# Written problem:
Turn every line of the records into a Markdown table with two columns, Row and Line. Number the rows in order and leave out blank lines.

# Exercise material:
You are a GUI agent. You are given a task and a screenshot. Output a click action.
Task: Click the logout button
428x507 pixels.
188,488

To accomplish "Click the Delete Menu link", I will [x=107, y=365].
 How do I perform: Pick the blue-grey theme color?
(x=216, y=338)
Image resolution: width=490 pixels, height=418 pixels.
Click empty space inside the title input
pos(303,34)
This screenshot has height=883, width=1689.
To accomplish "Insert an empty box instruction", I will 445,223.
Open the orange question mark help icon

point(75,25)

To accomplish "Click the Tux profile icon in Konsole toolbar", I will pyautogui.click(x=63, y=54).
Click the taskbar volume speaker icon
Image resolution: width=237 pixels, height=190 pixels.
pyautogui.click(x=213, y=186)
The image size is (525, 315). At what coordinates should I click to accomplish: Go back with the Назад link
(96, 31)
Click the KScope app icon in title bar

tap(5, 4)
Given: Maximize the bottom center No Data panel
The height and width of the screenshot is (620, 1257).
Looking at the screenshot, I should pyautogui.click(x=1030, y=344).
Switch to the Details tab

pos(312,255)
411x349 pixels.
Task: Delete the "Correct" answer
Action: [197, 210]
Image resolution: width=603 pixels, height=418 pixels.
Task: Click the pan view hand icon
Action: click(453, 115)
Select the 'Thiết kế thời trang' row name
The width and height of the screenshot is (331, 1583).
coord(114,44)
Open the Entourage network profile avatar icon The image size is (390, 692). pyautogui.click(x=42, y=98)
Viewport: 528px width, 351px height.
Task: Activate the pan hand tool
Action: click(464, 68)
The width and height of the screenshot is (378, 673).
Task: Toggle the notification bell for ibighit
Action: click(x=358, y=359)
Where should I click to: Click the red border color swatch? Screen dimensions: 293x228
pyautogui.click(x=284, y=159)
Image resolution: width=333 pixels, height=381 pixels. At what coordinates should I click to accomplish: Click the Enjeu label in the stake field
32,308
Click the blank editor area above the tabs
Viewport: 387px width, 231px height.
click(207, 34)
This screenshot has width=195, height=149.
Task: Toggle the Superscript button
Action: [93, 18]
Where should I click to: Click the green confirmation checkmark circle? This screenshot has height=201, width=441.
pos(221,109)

# Answer to this problem:
| Row | Line |
|---|---|
| 1 | You are a GUI agent. You are given a task and a screenshot. Output a click action. |
| 2 | Task: Click the logout button |
| 3 | 428x507 pixels. |
| 4 | 188,488 |
| 5 | To accomplish "Click the Delete Menu link", I will [x=107, y=365]. |
| 6 |  How do I perform: Pick the blue-grey theme color? |
| 7 | (x=216, y=338) |
| 8 | Image resolution: width=490 pixels, height=418 pixels. |
| 9 | Click empty space inside the title input |
| 10 | pos(303,34) |
| 11 | This screenshot has height=883, width=1689. |
| 12 | To accomplish "Insert an empty box instruction", I will 445,223. |
| 13 | Open the orange question mark help icon |
| 14 | point(75,25) |
| 15 | To accomplish "Click the Tux profile icon in Konsole toolbar", I will pyautogui.click(x=63, y=54). |
| 16 | Click the taskbar volume speaker icon |
| 17 | Image resolution: width=237 pixels, height=190 pixels. |
| 18 | pyautogui.click(x=213, y=186) |
| 19 | The image size is (525, 315). At what coordinates should I click to accomplish: Go back with the Назад link |
| 20 | (96, 31) |
| 21 | Click the KScope app icon in title bar |
| 22 | tap(5, 4) |
| 23 | Given: Maximize the bottom center No Data panel |
| 24 | The height and width of the screenshot is (620, 1257). |
| 25 | Looking at the screenshot, I should pyautogui.click(x=1030, y=344). |
| 26 | Switch to the Details tab |
| 27 | pos(312,255) |
| 28 | 411x349 pixels. |
| 29 | Task: Delete the "Correct" answer |
| 30 | Action: [197, 210] |
| 31 | Image resolution: width=603 pixels, height=418 pixels. |
| 32 | Task: Click the pan view hand icon |
| 33 | Action: click(453, 115) |
| 34 | Select the 'Thiết kế thời trang' row name |
| 35 | The width and height of the screenshot is (331, 1583). |
| 36 | coord(114,44) |
| 37 | Open the Entourage network profile avatar icon The image size is (390, 692). pyautogui.click(x=42, y=98) |
| 38 | Viewport: 528px width, 351px height. |
| 39 | Task: Activate the pan hand tool |
| 40 | Action: click(464, 68) |
| 41 | The width and height of the screenshot is (378, 673). |
| 42 | Task: Toggle the notification bell for ibighit |
| 43 | Action: click(x=358, y=359) |
| 44 | Where should I click to: Click the red border color swatch? Screen dimensions: 293x228 |
| 45 | pyautogui.click(x=284, y=159) |
| 46 | Image resolution: width=333 pixels, height=381 pixels. At what coordinates should I click to accomplish: Click the Enjeu label in the stake field |
| 47 | 32,308 |
| 48 | Click the blank editor area above the tabs |
| 49 | Viewport: 387px width, 231px height. |
| 50 | click(207, 34) |
| 51 | This screenshot has width=195, height=149. |
| 52 | Task: Toggle the Superscript button |
| 53 | Action: [93, 18] |
| 54 | Where should I click to: Click the green confirmation checkmark circle? This screenshot has height=201, width=441. |
| 55 | pos(221,109) |